GIVEN TASK ▸
Recast the records below as a Markdown table with the columns Row and Line, starting at the line that contains "You are a computer-use" and ending at the line that contains "Instruction: Choose the". Number each line in Row, and leave out any blank lines.

EXTRACTED INFORMATION ▸
>> start
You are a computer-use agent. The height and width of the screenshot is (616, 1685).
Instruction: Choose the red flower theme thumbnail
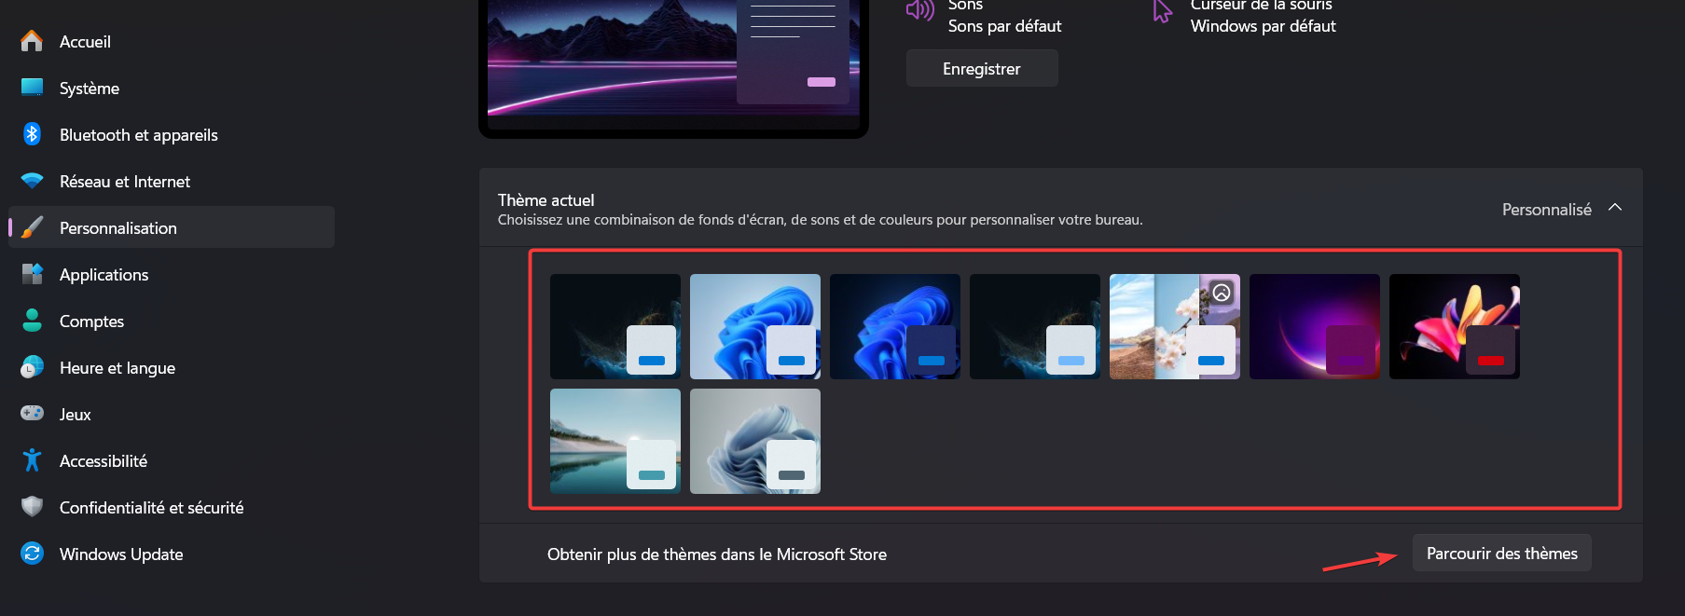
>> end
>> start
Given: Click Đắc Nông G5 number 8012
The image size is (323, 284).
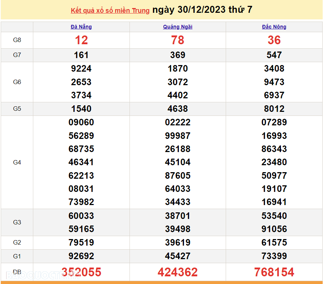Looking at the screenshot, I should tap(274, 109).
>> end
>> start
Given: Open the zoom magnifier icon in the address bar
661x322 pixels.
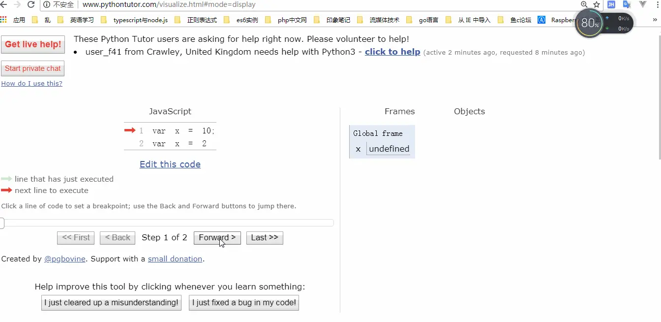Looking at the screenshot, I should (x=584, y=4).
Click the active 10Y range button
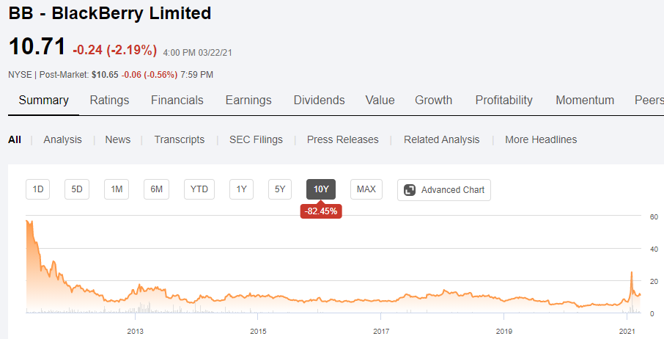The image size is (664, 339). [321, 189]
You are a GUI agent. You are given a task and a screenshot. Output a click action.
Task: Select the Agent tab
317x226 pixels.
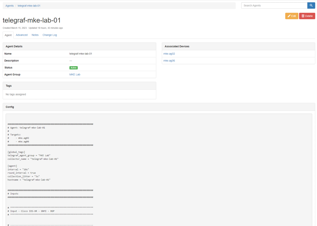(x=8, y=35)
>> end
EXERCISE ANSWER ▸
| Row | Line |
|---|---|
| 1 | You are a computer-use agent. The height and width of the screenshot is (616, 1685). |
| 2 | Instruction: Choose the red flower theme thumbnail |